Response from Dr. Frascino
I'm sorry to hear about your recent HIV diagnosis. It is not uncommon for the HIV plasma viral load to skyrocket and CD4 count to plunge shortly after HIV infection. It may take several months for your own immune system to kick in and begin fighting the virus. When this happens, the viral load may well decrease somewhat and the CD4 counts, partially recover. HIV disease, however, is variable from person to person. Not everyone responds exactly the same. Some strains of HIV are more aggressive than others and can lead to more rapid disease progression. Also not everyone's immune system is equally effective in fighting the virus. Consequently, disease progression can be variable from person to person for a variety of reasons.

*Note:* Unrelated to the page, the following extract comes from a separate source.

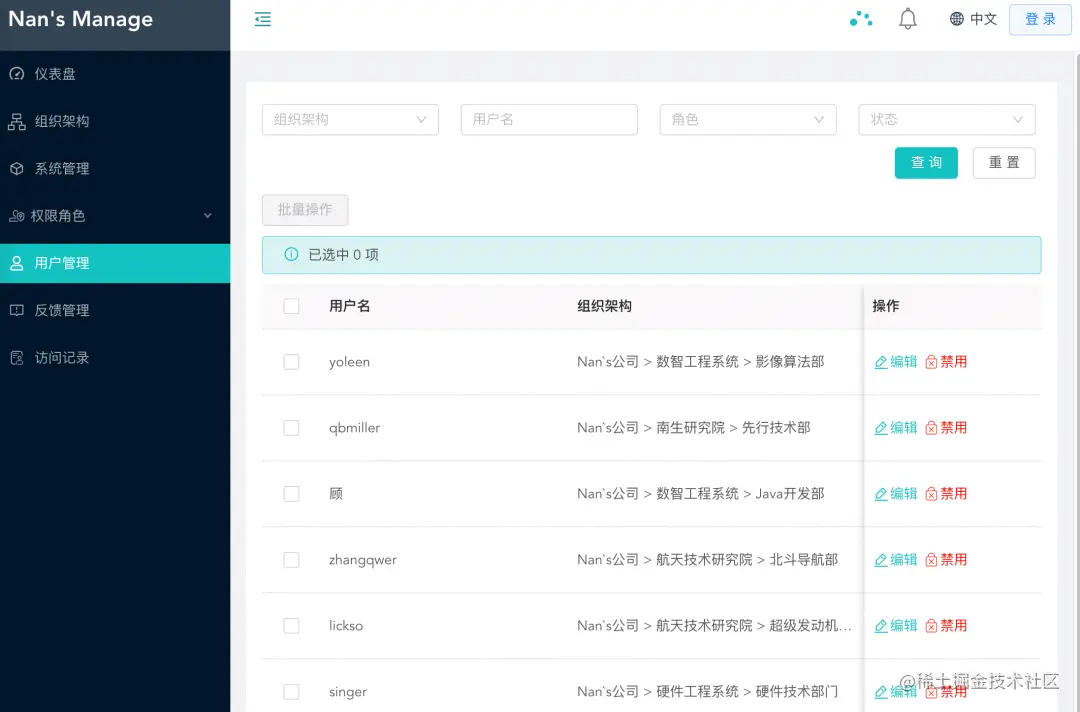The height and width of the screenshot is (712, 1080).
Task: Expand the 权限角色 menu chevron
Action: pyautogui.click(x=208, y=215)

I would advise repeating your CD4 count and HIV plasma viral load in one to two months. There is a good chance you'll see some improvement. If not, you should consider beginning combination antiretroviral therapy.
Contact your local AIDS service organizations to get a referral to an HIV-knowledgeable physician (who does discriminate!) in your area. The only way to get help form a U.S. HIV specialist would be to travel to the U.S. However, even if that were possible, the treatment and medications would not be free.
Read through the information on this site. There is a chapter on The Body's homepage entitled "Just Diagnosed" that will help you adjust to your new reality as an HIVer. Your story should also be a warning to others reading this forum that unprotected sex can have devastating consequences.